I mentioned Mr Clark a few moments ago. It was another of my teachers who pointed me in the direction of another understanding of Christmas which you might find helpful. Mr Greeves was an inspirational teacher of English Literature and directed school plays. It was from him that I learned that Shakespeare was an actor as well as a playwright. There must have been times when Shakespeare the writer was watching a rehearsal of one of his plays and things weren’t going well. Easy to imagine him jumping on the stage and saying to whichever colleague was making a hash of Hamlet or King Lear
“No, this is what I intended. This is how you can and should act.” And then giving the performance for which he was hoping. That’s a helpful word picture of another important part of what God is doing by coming among us in a human life, coming among us as the loving creator who says.
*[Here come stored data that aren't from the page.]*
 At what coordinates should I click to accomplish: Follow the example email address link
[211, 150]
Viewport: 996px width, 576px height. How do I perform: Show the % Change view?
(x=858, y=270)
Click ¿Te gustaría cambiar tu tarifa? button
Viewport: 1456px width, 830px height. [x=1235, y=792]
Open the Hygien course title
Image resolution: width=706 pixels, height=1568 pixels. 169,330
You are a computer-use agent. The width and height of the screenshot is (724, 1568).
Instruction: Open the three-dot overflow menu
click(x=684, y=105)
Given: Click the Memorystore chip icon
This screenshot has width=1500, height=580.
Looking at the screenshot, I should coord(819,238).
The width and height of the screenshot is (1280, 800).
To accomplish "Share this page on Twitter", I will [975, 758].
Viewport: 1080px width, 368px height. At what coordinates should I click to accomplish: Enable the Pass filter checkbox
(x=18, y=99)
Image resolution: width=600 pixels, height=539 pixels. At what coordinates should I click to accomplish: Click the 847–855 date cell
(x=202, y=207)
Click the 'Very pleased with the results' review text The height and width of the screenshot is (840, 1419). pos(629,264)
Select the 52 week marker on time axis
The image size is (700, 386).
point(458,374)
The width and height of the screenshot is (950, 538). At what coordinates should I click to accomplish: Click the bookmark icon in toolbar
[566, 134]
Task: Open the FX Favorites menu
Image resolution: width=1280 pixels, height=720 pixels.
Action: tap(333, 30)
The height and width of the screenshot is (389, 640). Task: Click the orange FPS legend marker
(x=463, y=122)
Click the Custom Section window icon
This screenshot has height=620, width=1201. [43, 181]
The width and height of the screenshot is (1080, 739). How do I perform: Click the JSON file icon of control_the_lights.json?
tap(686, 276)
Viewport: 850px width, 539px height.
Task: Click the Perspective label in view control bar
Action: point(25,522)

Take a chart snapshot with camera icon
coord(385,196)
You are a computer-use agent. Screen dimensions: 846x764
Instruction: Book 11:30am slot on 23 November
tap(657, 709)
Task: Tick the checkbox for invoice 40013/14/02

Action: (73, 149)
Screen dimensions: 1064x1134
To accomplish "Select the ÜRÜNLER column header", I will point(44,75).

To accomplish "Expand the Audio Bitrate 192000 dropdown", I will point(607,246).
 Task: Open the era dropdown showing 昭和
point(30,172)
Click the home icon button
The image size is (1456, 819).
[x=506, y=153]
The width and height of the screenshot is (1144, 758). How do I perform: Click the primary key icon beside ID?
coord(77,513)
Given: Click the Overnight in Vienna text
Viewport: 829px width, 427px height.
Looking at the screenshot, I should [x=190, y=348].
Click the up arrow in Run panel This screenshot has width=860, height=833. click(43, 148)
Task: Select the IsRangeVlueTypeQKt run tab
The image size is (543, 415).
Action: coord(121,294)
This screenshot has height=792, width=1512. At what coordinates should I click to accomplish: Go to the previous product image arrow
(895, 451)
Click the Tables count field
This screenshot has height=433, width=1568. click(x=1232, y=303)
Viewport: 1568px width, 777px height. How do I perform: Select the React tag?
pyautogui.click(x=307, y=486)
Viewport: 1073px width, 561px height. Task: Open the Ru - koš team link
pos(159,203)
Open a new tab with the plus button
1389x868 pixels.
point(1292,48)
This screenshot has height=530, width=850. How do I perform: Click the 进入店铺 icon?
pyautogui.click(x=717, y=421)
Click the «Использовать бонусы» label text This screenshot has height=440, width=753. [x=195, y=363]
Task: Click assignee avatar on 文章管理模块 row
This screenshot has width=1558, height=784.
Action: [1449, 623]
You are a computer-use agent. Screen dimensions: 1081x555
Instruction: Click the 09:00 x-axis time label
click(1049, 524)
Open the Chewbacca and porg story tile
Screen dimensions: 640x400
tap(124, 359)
“…this is what I intended. This is how you humans can be.”
One of the many treasures that Christians share with our Jewish brothers and sisters is the belief that all human beings are made in the image and likeness of God. That was true of the shepherds is today’s Gospel, though they were poor, marginalized and widely regarded as disreputable. They took up the angel’s suggestion and went to Bethlehem. They saw the baby lying in a manger and they recognised the truth of what the angels had told them. We are called to live lives of recognition, to see the perfect image and likeness of God in Jesus Christ and, to see the image and likeness of God in one another, despite all our failings and shortcomings.
A moving example of that springs to mind. Hannah Routledge was the wife of a sheep farmer in the South Tyne valley, a few miles north of Alston. Back in the 1940s there was a prisoner-of-war camp close to the farm, full of German officers. Once the war was over, they were allowed out for walks and local people were permitted to have contact with them. One day a prisoner of war knocked on the farmhouse door and asked for a drink of water. When she told me about this, decades later, Hannah said that she wasn’t sure how to respond. He was a stranger and had so recently been an enemy. She asked her husband what she should do. “It’s your kitchen” he said. “It’s up to you.” Hannah reflected briefly and then had a moment of recognition. She said to herself : “He’s some mother’s son” and invited him in for tea and home bakes.
“He’s some mother’s son.”
Or, to put it another way,
“He’s made in the image and likeness of God.”
And also
“He used to be a baby”.
As did Jesus Christ who came among us to bridge the man-made gulf of sinfulness between humanity and God.
Who came among us to show us what God is like.
Who came among us to show us how to live.
Who came among us to invite our loving response to God.
Who came among us to inspire our loving response to one another.
Now that’s cause for the kind of celebration the shepherds had, as they went home
“…glorifying and praising God for all they had heard and seen.”